**Exercise instructions**
Once you reach the line containing "This screenshot has width=1456, height=819.", return it and every line after it exactly, through the end of the records below, with no pictures.

**Provided entries**
########

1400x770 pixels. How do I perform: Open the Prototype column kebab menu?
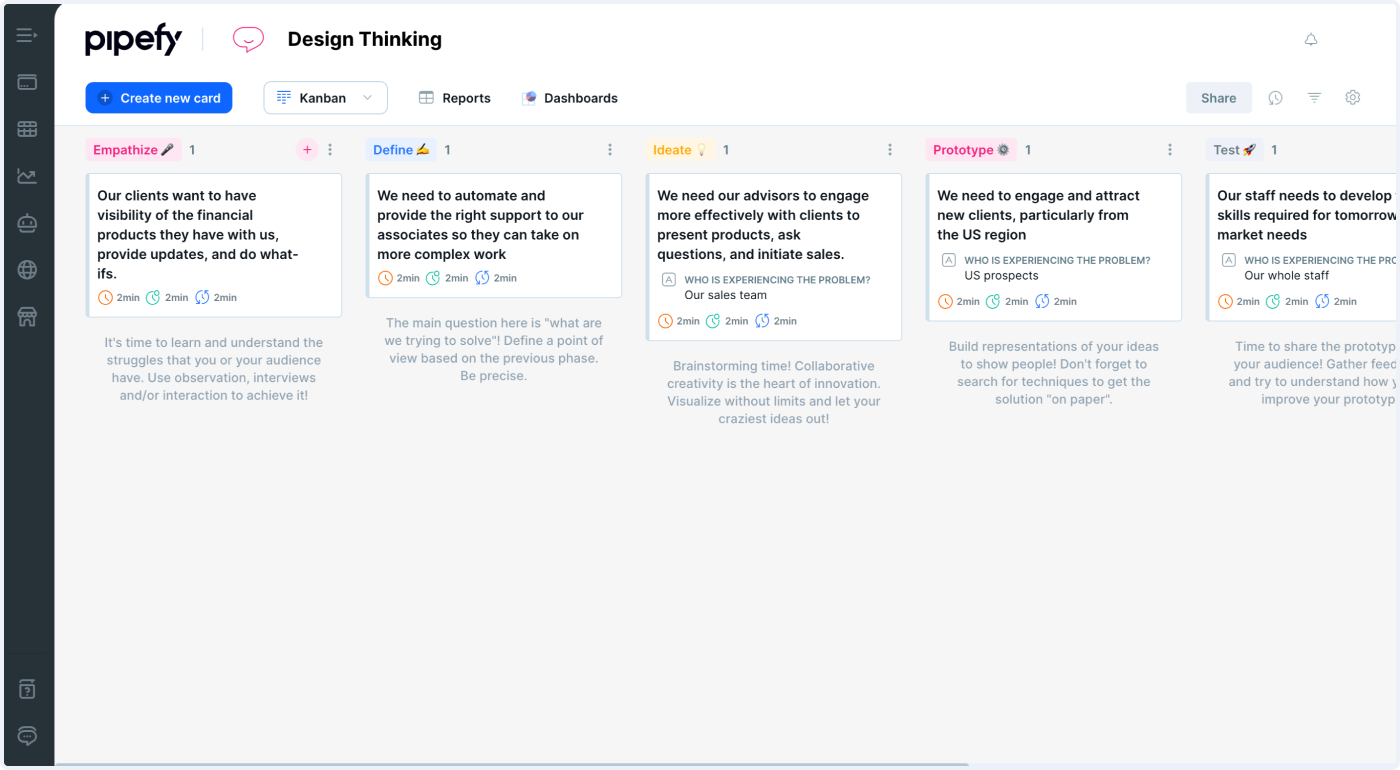[x=1170, y=149]
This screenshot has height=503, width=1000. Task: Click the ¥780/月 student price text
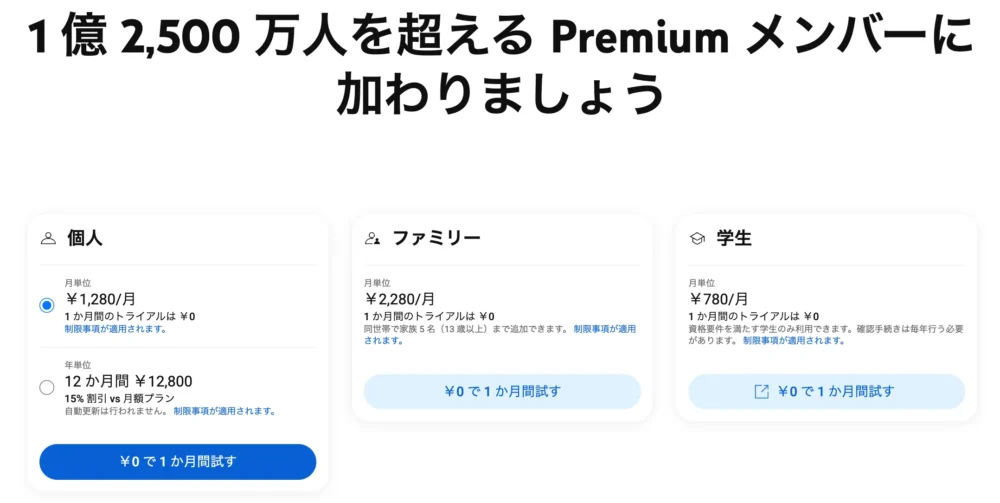click(718, 298)
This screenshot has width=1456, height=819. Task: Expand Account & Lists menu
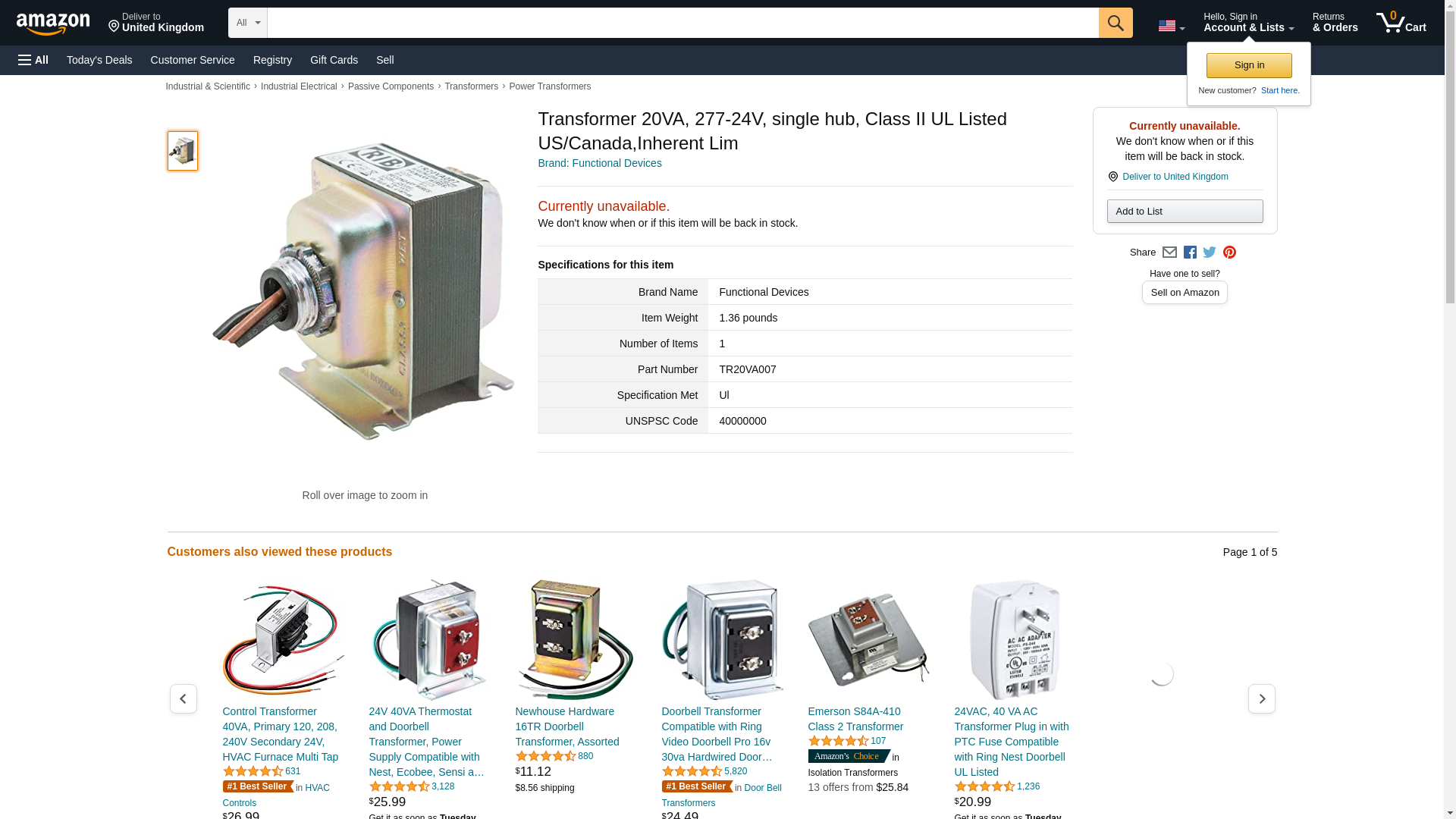(1248, 23)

########

**Answer to this exercise**
This screenshot has width=1456, height=819. Task: Expand Account & Lists menu
(1248, 23)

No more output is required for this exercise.